Como siempre, Walter puso la mesa para dos, preparó los huevos fritos con tocino de los sábados, también dejó lista la comida para el perro y sirvió dos tazas de café.
—¡Esto es una locura total, ella nunca va a regresar! —gruñó de forma triste y ruidosa con las dos tazas de café enfrente.
Colocó su taza en la mesa del desayuno, dejó la otra en el aparador y se hundió lentamente en la silla. Sopló aire entre sus dientes para enfriar el café y le salió un siseo ruidoso que llamó la atención de Quiqui.
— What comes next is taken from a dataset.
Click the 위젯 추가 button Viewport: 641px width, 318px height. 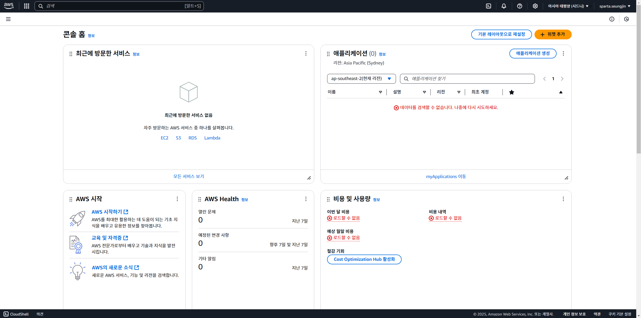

Vino hasta él, le mordisqueó las pantorrillas y levantó sus ojillos.
Afuera llovía a cántaros. Walter, completamente ensimismado, comenzó a comerse con apatía los huevos fritos.
Doris lo había abandonado hacía ya dieciocho meses. Fue de hoy para mañana. Se había enamorado de su profesor de qi gong. Después de darle una muy breve explicación, se mudó un viernes en la noche, cargando a sus espaldas dos repletos bolsos de viaje. Todo lo demás simplemente lo dejó allí. Ella le explicó que deseaba comenzar una nueva vida, muy diferente a lo vivido hasta ahora, y que él podía disponer de todas las pertenencias que dejaba atrás.
Walter casi perdió el juicio. El profesor de qi gong había sido antes un banquero de profesión, de muy buen ver y con un cuerpo bien entrenado, con mucho talento para el deporte, en especial para la doctrina asiática del movimiento y sus efectos sanadores. Encontró en esta nueva actividad grandes oportunidades de mercado, contando en especial con la clientela femenina, que literalmente asaltó las lecciones de qi gong impartidas por él en un antiguo estudio abandonado que había pertenecido a un artista comunitario. Walter no pudo y aún hoy no podía entender cómo fue que Doris desfalleció de amor por este hombre, al punto de perder la cabeza. Ella regresaría a él. De eso estaba más que convencido.
Ocho años y medio de matrimonio simplemente no podían arruinarse así como así. Y, después de todo, el profesor de qi gong, a excepción de su vistosa musculatura, sus habilidades en el deporte asiático y su apartamento de dos habitaciones y media, no tenía otra cosa que ofrecer; mientras que Doris y él habían logrado adquirir este gran departamento del ático y siempre habían vivido juntos una vida confortable.